ARTIGO


A prática clínica individual como desdobramento e reverberação do coletivo

The individual clinical practice as a deployment of the collective reverberation


Laura Cristina de Toledo Quadros



RESUMO

O presente artigo visa discorrer acerca da prática clínica em Gestalt Terapia considerando que a psicoterapia individual é interferida por múltiplas experimentações que representam experiências desdobradas no coletivo.Se a clínica se constitui pelo segredo e ele convoca as emoções para a interiorização, buscamos refletir sobre a necessidade de retomarmos a compreensão de nossa prática como um processo de compartilhar ressaltando a importância desta possibilidade como resgate daquilo que nos aproxima, nos humaniza e nos mantém em relação.

Palavras chave: Prática clínica; Experiência coletiva; Gestalt-Terapia.


ABSTRACT

This article aims to discuss about Gestalt Therapy clinical practice considering that individual psychotherapy is interfered by multiple experimentations that represent collectives expeirences. The clinical practice is sustained by the secret taking the emotions for the internalization. We will think about the necessity of understanding our practice like a process of sharing, emphasizing the importance of this possibility like ransom of what draws us togheter, humanize us and keeps us in relationship.

Key words: Clinical practice; Collective experience; Gestalt-therapy.

Nestes últimos anos me vejo atravessada pelos impactos das experiências vivenciadas em múltiplos espaços: a comunidade, a sala de aula, o consultório, o grupo de amigos, a minha família, a rua, a cidade, o país... Considerando a perspectiva gestaltista ressalto que esse elenco diverso não deve ser compreendido como somatório de experiências, mas sim como uma configuração dinâmica que forma uma totalidade organizada pelo que vivo, sinto, percebo, enfim, pelo que experimento.. Portanto, o que me constitui hoje como terapeuta é uma articulação desses processos que, a meu ver, refazem os contornos de uma existência individualizada e me deslocam do ser-no-mundo para o ser-com- o mundo .

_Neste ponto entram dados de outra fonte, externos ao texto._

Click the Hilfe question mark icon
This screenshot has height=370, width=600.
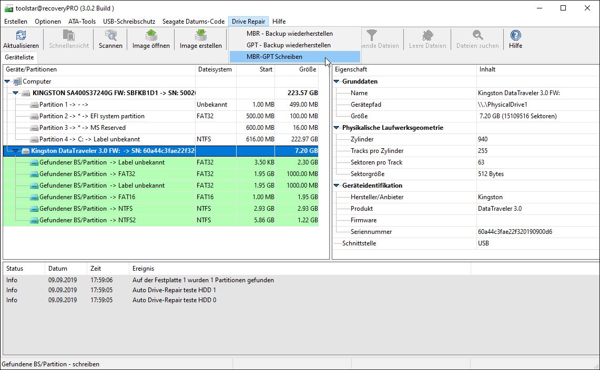pyautogui.click(x=515, y=35)
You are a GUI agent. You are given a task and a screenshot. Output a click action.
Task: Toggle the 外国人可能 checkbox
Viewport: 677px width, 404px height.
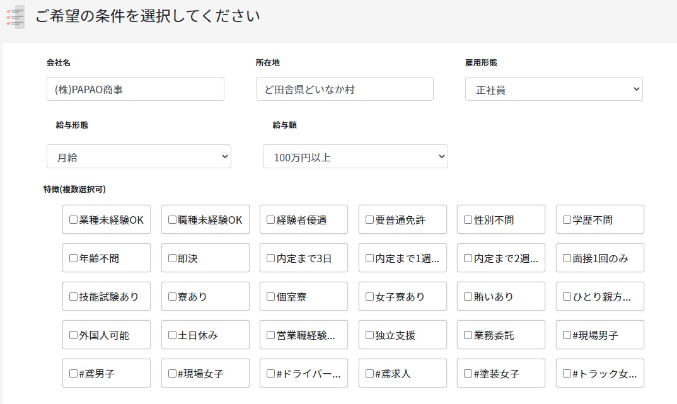coord(74,335)
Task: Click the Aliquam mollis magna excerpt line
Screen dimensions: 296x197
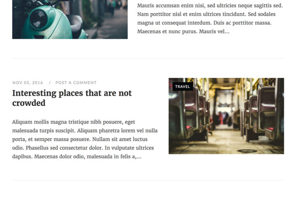Action: pyautogui.click(x=74, y=122)
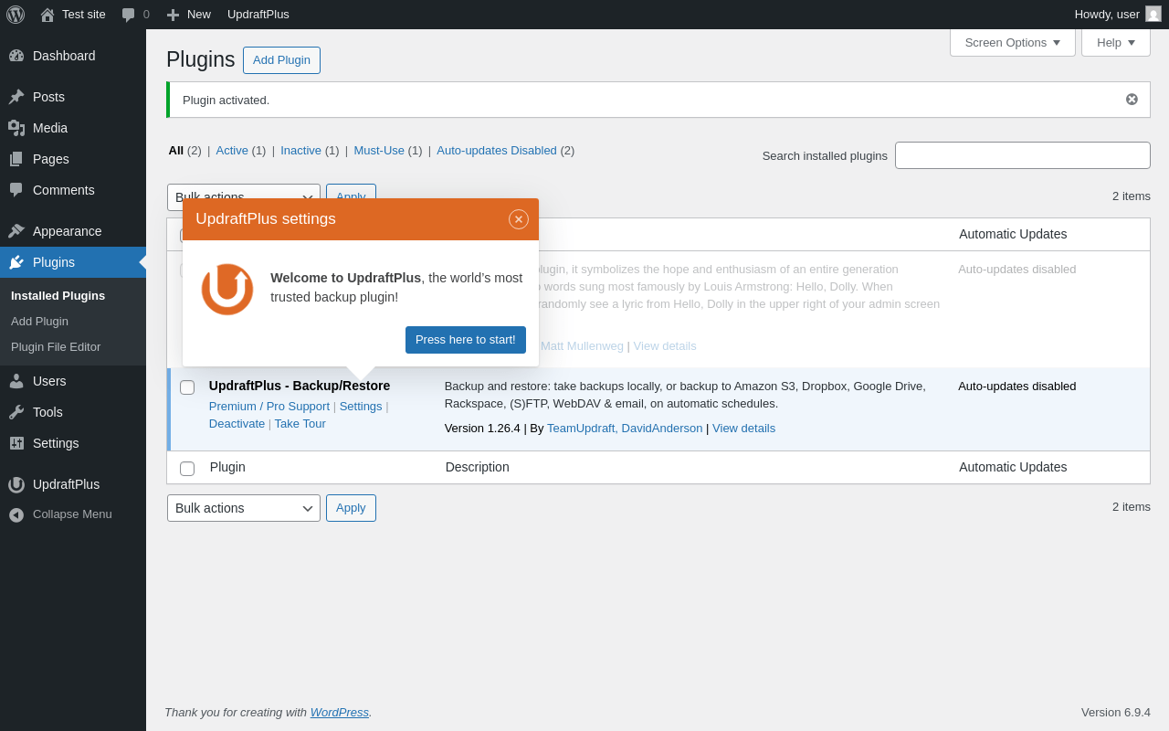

Como pessoas, somos um coletivo. Nascemos de um par. São necessários dois para fazer um. Assim já adentramos nossa existência num coletivo. A despeito da qualidade de participação e interação entre esses membros, somos afetados por eles e também os afetamos. É neste coletivo e a partir dele que nos constituímos. É importante reconhecer que estamos conectados numa rede que nos envolve, nos aprisiona ou nos ampara. O conceito de indivíduo que emerge da dicotomia moderna indivíduo/sociedade, merece aqui uma revisão.

A perspectiva de Bruno Latour (2008),considera fundamental uma releitura do social que, segundo ele, envolve pessoas, materialidades, condições, emoções, constituindo-se num coletivo em rede entrecortado por vários elementos e ações. O social é, então, um processo vivo e ativo. Assim, a noção de indivíduo torna-se igualmente revista, visto que ele não deve ser reduzido nem à própria interioridade nem às condições do meio.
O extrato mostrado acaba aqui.